Tramite lo studio della fluidodinamica, l’elettrodinamica, la termodinamica, l’igrometria, la chimica atomica è possibile ottenere quelle conoscenze che permettono di agire anche in maniera non invasiva. Conoscere la struttura della molecola d’acqua e le sue proprietà è un buon punto di partenza. Si ha modo di apprendere in merito al fenomeno di risalita capillare e sulle dinamiche di efflorescenza e sub efflorescenza salina. Ecco che la crescita spontanea dei cristalli di sale ha un senso. E’ dimostrata dalle dinamiche dei parametri ambientali. In particolare a causa di due pesti indisciplinate: la temperatura e l’umidità. Con appositi strumenti da laboratorio si acquisiscono i valori numerici in funzione del tempo, di questi due così detti parametri termoigronometrici. Così che capita di vedere a ridosso delle murature degli strani apparecchi. Questi non sono altro che misuratori di umidità e temperatura come i datalogger. Ve ne sono altri, due in particolar modo saranno usati dopo, sono: il luxometro e il termometro IR. Questi dispositivi vengono lasciati in loco per un periodo prolungato o usati al momento della misura. Alla fine della alla campagna di rilevamento si ottengono dei dati relativi alla situazione generale.
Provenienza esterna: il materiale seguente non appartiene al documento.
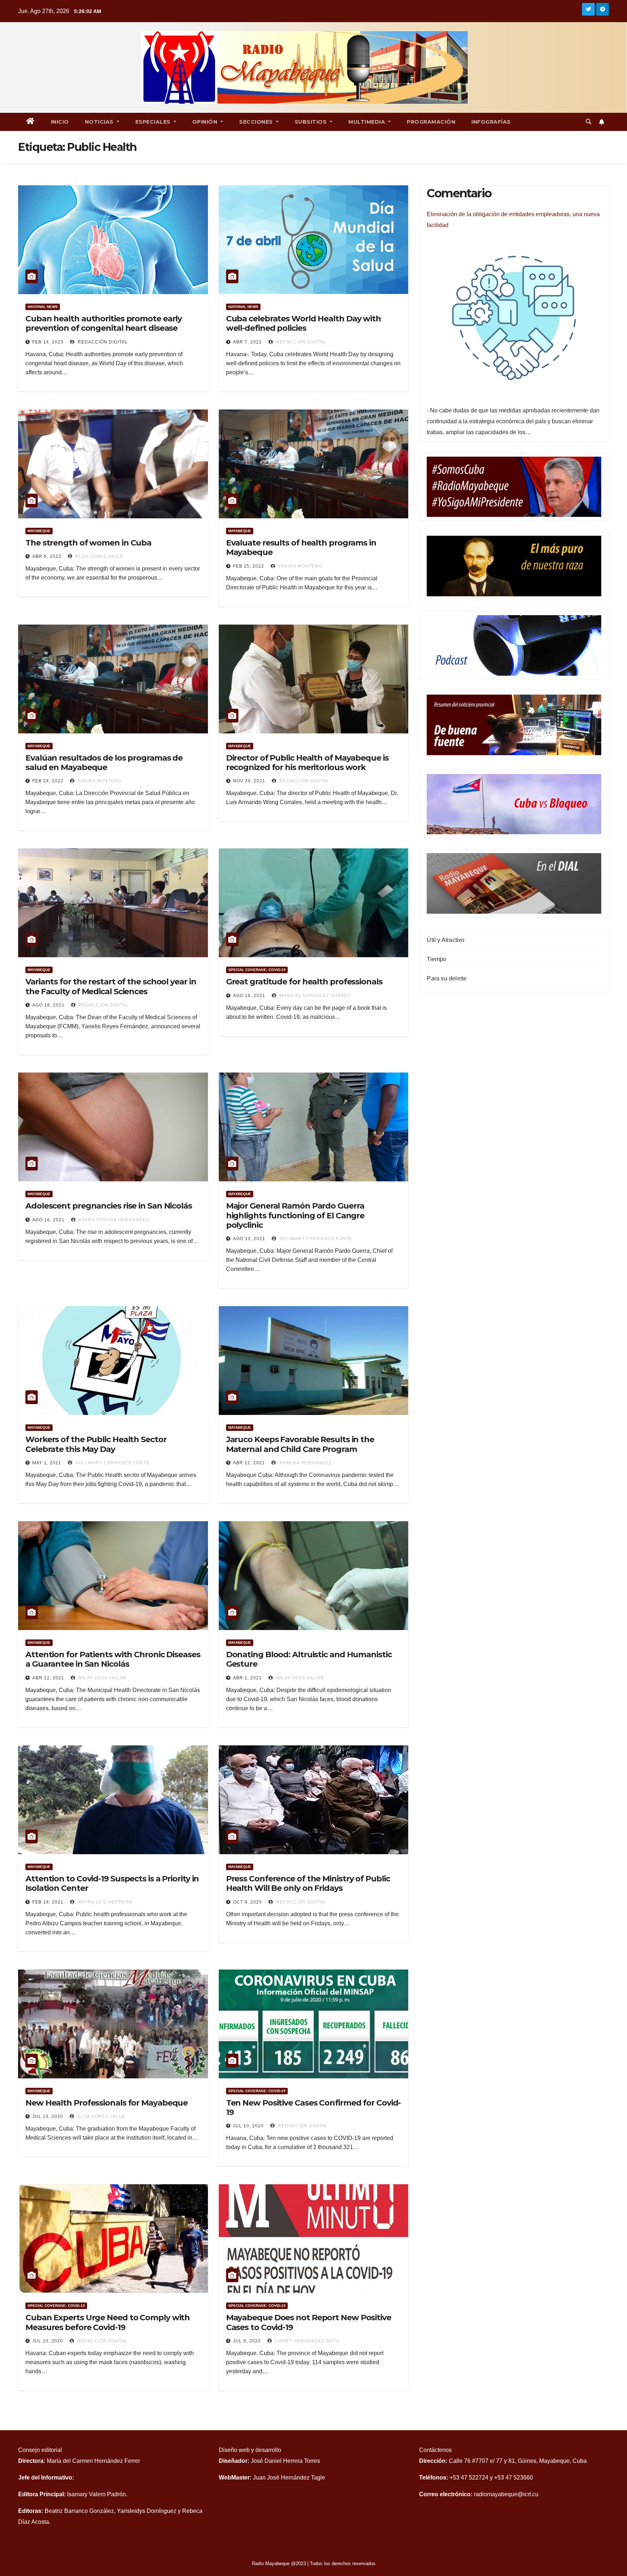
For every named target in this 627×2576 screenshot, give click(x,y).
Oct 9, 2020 (247, 1902)
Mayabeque (39, 531)
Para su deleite (447, 978)
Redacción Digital (102, 342)
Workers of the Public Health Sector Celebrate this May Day (96, 1444)
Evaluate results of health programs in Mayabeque (301, 547)
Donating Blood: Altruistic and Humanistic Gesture (309, 1659)
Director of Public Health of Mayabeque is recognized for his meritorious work (307, 762)
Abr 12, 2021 (249, 1462)
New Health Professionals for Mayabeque (106, 2103)
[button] (588, 122)
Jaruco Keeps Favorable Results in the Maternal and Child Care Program (300, 1444)
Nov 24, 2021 (249, 780)
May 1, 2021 (46, 1462)
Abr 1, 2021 (247, 1677)
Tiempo (436, 959)
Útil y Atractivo (445, 940)
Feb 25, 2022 (248, 566)
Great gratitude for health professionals (304, 982)
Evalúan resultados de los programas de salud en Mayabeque (104, 762)
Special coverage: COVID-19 (257, 970)
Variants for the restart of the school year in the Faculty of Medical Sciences (110, 986)
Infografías (491, 122)
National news (43, 307)
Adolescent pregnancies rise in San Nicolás (108, 1206)
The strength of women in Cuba (88, 543)
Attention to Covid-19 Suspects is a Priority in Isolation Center (112, 1883)
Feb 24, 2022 (47, 780)
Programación (431, 122)
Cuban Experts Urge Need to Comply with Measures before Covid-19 (107, 2322)
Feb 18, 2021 (47, 1902)
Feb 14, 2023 (47, 342)
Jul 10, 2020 (248, 2125)
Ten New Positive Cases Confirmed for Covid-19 (313, 2107)
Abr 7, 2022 (247, 342)
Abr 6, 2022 (46, 556)
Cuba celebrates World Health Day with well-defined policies (303, 323)
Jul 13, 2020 (47, 2116)
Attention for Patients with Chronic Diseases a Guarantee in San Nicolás (112, 1659)
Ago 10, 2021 (249, 1238)
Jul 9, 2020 (247, 2340)
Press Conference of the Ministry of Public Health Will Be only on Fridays (308, 1883)
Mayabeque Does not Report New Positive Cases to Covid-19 (308, 2322)
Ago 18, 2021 (48, 1005)
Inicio (60, 122)
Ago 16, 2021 (249, 995)
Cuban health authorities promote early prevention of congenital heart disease (103, 323)
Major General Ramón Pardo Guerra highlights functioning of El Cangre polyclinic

Sapere come varia l’umidità e la temperatura all’interno della piccola chiesetta non basta. Conoscere le cause delle variazioni è il passo successivo. Queste possono essere molte. Quasi tutte sono estrinseche alla piccola pieve. L’orientazione, il clima con le sue frequenti precipitazioni, la composizione del sottosuolo, le dinamiche dell’ecosistema circostante. Si, anche le piante attorno all’edificio fanno la differenza. Ed ecco dunque che oltre a sfruttare nozioni di: meteorologia, geologia e biologia è necessario calarsi nelle profondità di queste, estraendo informazioni anche dalla botanica e la microbiologia.

Una delle cause che sembra avere minor impatto, in realtà è una delle più pestifere. Si tratta dell’orientazione. La piccola pieve è orientata in modo tale che gli affreschi sono colpiti direttamente dalla luce solare per la gran parte della giornata.